Summary of Required Properties for Databricks
| Property Name | Default Value | Recommended Value |
|---|---|---|
| target_apply_insert_batch_via_single_statement | False | True |
| target_apply_delete_batch_via_single_statement | False | True |
| target_apply_single_multirow_statement_column_values_inline | False | True |
| global_max_batch_size | 50 | 2000 or more |
| jdbc_refresh_max_batch_size | 500 | 5000 or more |
| jdbc_refresh_commit_after_max_operations | 1000 | 5000 or more |
| target_allow_parallel_jdbc_refresh | False | True |
| target_num_refresh_apply_threads | 4 | 8 or more |
Defining Replication Keys
- Use Primary Keys as Replication Keys
- The most effective replication key columns are the table’s primary key columns.
- Declare Primary Key Constraints in Databricks
- In Databricks workspaces that support Unity Catalog (with a default catalog other than Hive), primary key constraints are supported.
- Define Replication Keys When No Primary Key Exists
- If a primary key constraint is not declared, explicitly define replication key columns that logically form a unique key.
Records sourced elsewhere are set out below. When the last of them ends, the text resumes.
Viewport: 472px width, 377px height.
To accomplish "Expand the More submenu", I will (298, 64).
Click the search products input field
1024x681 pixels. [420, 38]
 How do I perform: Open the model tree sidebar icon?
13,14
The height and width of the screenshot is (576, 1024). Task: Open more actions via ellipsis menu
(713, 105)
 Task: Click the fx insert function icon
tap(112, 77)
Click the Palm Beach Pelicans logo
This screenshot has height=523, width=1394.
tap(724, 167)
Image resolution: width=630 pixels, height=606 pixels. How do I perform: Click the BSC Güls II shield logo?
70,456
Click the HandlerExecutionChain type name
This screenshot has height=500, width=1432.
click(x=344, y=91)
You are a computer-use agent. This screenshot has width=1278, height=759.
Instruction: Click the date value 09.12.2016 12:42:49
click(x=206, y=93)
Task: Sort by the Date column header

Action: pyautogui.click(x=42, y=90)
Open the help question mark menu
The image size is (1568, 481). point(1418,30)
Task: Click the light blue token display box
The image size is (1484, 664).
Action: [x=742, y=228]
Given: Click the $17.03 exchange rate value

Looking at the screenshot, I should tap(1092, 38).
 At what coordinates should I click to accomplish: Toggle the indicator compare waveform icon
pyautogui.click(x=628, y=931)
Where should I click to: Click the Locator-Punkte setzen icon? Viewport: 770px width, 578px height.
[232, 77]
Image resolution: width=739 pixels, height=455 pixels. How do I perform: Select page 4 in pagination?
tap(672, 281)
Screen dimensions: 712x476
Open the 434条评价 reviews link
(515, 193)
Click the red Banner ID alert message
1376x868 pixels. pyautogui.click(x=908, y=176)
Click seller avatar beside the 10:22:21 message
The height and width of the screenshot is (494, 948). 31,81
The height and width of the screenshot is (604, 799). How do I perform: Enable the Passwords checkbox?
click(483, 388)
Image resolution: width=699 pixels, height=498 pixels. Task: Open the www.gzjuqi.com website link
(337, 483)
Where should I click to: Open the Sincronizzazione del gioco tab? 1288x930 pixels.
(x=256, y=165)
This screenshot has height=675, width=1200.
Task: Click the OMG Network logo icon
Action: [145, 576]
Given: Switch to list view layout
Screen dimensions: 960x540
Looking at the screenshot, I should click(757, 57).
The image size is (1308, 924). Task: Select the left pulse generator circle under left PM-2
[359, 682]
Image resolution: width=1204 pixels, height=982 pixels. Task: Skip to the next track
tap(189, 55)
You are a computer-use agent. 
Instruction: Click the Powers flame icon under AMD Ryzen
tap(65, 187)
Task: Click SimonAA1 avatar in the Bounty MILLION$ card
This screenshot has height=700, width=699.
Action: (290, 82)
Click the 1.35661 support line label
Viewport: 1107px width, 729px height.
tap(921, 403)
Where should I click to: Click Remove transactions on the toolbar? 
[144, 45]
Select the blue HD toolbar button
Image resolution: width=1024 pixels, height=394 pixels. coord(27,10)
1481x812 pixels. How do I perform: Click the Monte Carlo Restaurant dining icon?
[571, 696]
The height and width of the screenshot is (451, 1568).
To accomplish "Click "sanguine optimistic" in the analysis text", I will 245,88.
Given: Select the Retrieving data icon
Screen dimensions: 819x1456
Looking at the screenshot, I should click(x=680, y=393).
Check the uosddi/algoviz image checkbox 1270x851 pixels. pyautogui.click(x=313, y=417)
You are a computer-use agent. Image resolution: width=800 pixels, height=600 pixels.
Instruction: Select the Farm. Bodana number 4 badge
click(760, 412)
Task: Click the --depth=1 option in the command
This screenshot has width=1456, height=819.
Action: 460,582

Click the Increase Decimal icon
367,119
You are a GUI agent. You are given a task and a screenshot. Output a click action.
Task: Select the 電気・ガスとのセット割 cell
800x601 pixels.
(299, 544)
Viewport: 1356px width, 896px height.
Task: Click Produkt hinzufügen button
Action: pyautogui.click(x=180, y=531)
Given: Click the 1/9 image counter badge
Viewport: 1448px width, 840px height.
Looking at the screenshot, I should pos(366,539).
- Prefer Single‑Column Primary Keys
- Multi‑column primary keys can significantly slow down multi‑row delete operations due to Databricks SQL optimizer limitations.
JDBC Driver issues
The Databricks JDBC driver requires a specific JVM option to be specified. Without this
configuration, you may encounter connection failure errors while starting the
dmts64 service and while saving instance settings in
dmconfigurets. To prevent the errors, the following JDBC option must be present in
the dmts64.vmargs in the <CDC Replication instance
directory>/conf: --add-opens:: java.base/java.nio=ALL-UNNAMED
--add-opens java.base/java.nio=ALL-UNNAMED -Dorg.apache.commons.logging.Log=com.datamirror.ts.util.trace.TraceSimpleLog -Dcom.datamirror.ts.instance=%TSINSTANCE% com.datamirror.ts.bootstrap.Launcher com.datamirror.ts.commandlinetools.script.StartupSchemas and Catalogs
When creating a CDC Replication Engine for FlexRep, you must specify a schema where CDC can generate its metadata tables. This schema must reside in the default catalog for the CDC user, and the user must have authority to create and drop tables within it. Replicated tables can be located in this schema or in any other schema within the user’s default catalog. However, only tables in the default catalog for the CDC user are eligible for replication. If replication is required from a different catalog, you must create a separate CDC instance with a different user, and that catalog must be set as the default for that user.